REQUIRED ACTION
Look below for lines that hold the string "resolution" and copy each one.
== RECORD EXTRACTS
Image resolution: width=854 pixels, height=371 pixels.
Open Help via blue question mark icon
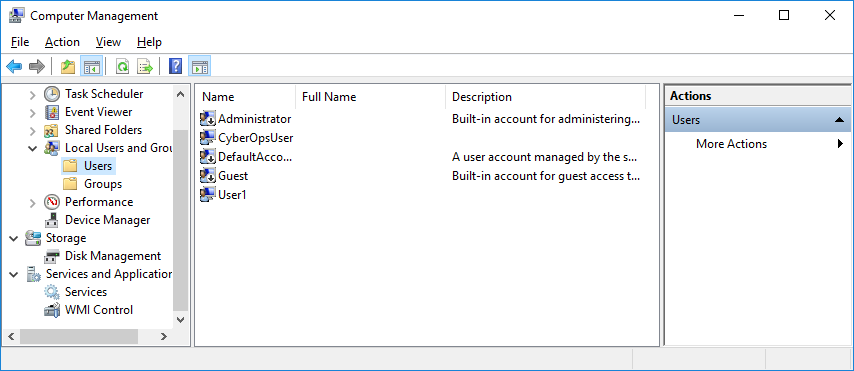point(175,67)
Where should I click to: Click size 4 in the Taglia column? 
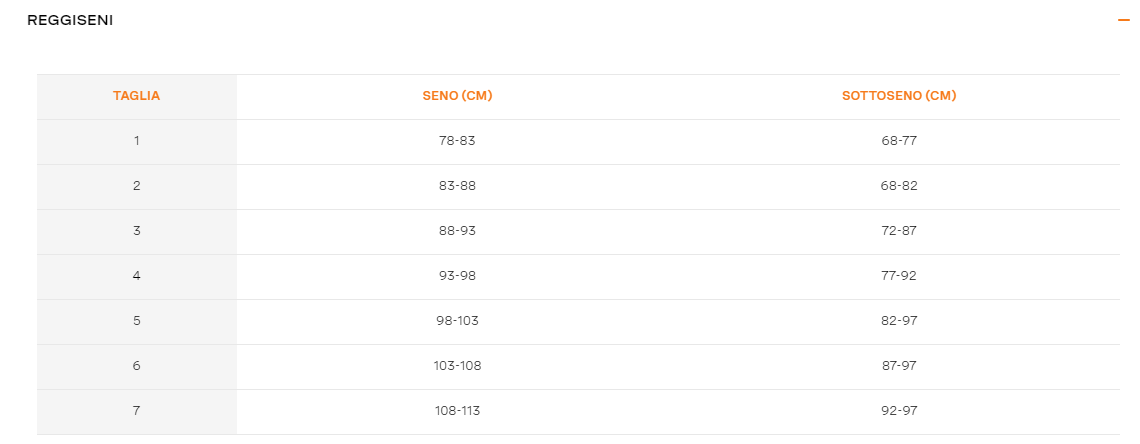137,276
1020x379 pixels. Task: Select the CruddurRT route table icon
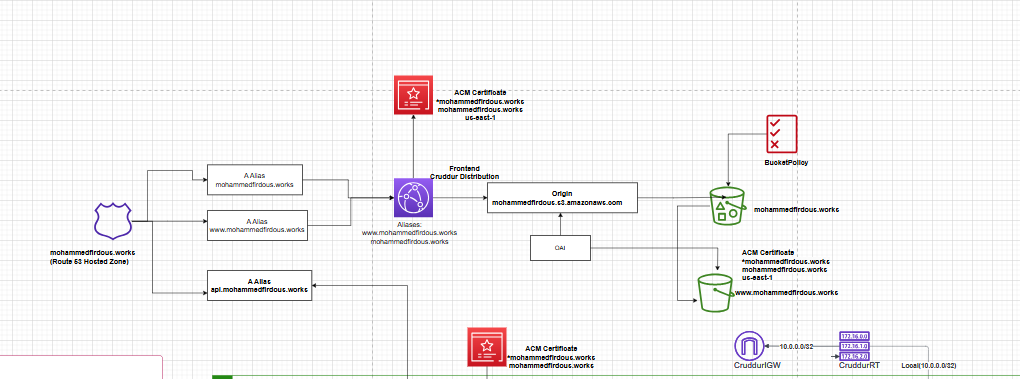point(855,346)
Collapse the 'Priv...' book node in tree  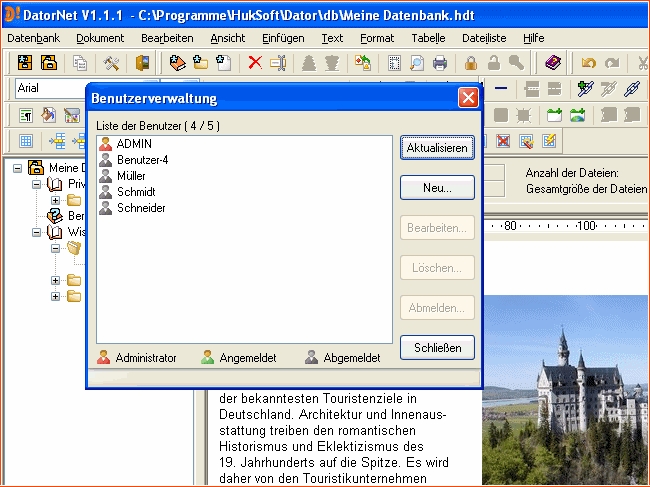37,184
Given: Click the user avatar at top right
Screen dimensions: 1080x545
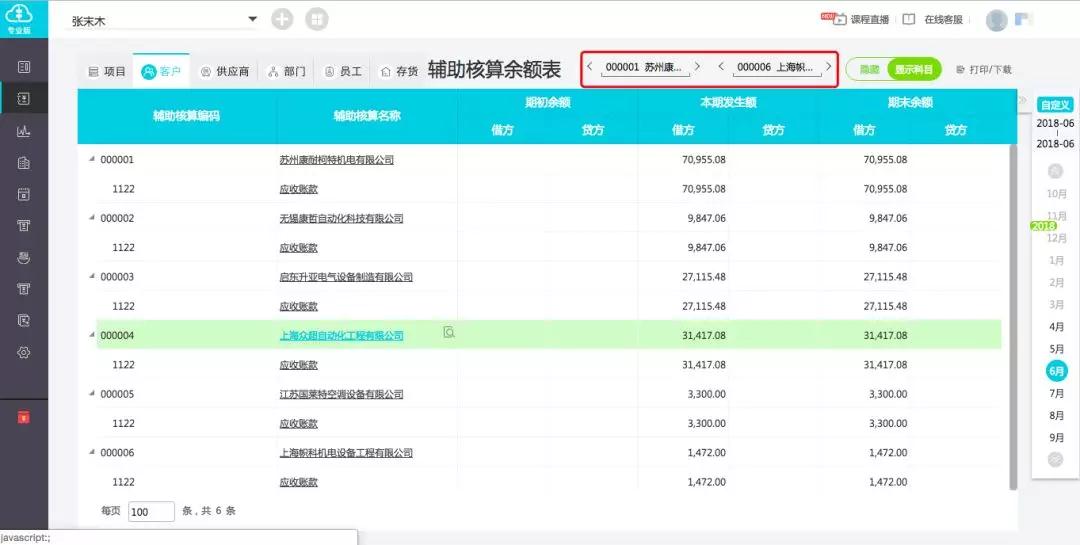Looking at the screenshot, I should coord(997,20).
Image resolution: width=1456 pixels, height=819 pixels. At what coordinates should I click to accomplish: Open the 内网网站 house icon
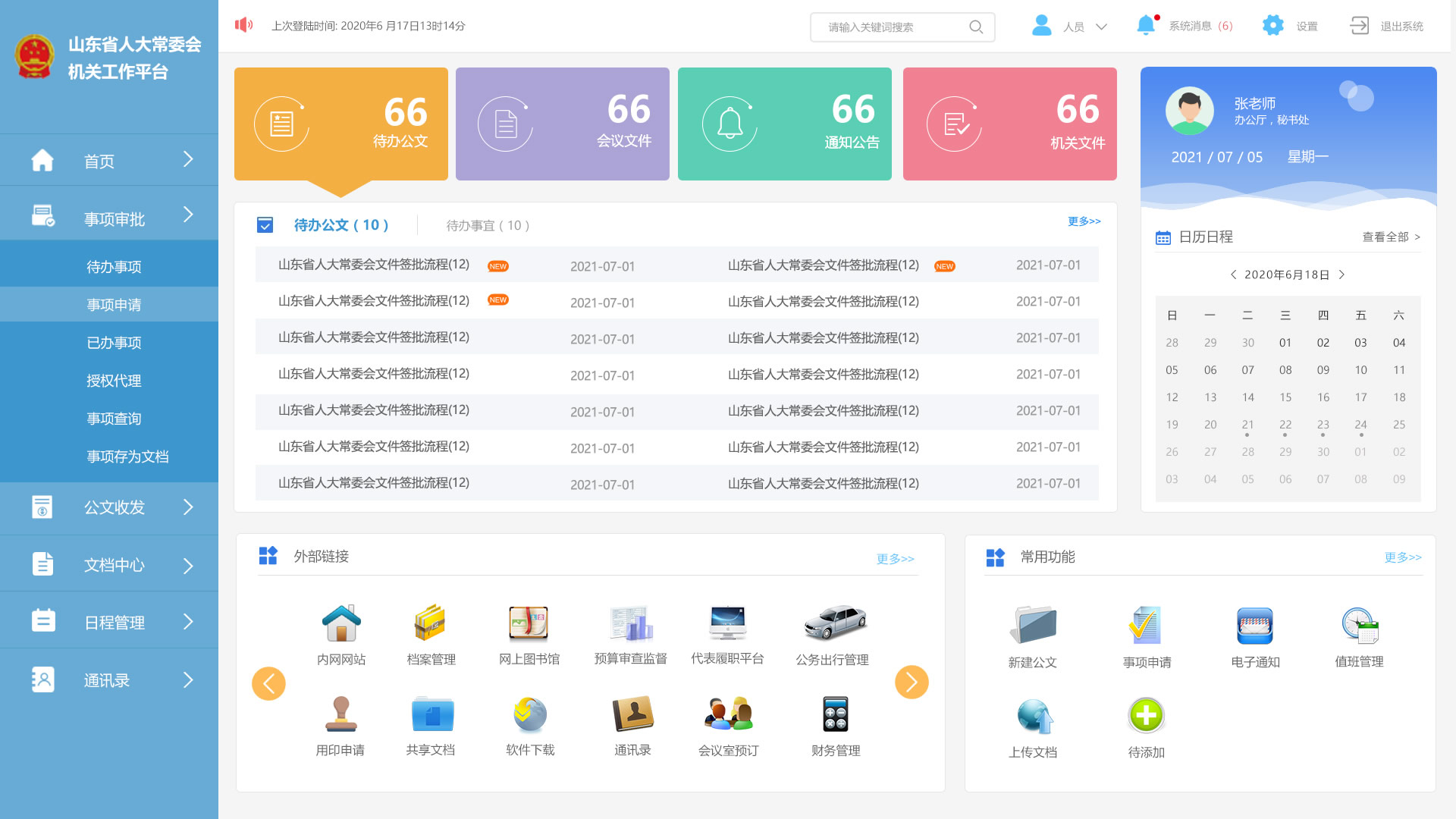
====
WRITTEN SOLUTION
Image resolution: width=854 pixels, height=371 pixels.
Image resolution: width=1456 pixels, height=819 pixels. At what coordinates should I click to accomplish: Open the 内网网站 house icon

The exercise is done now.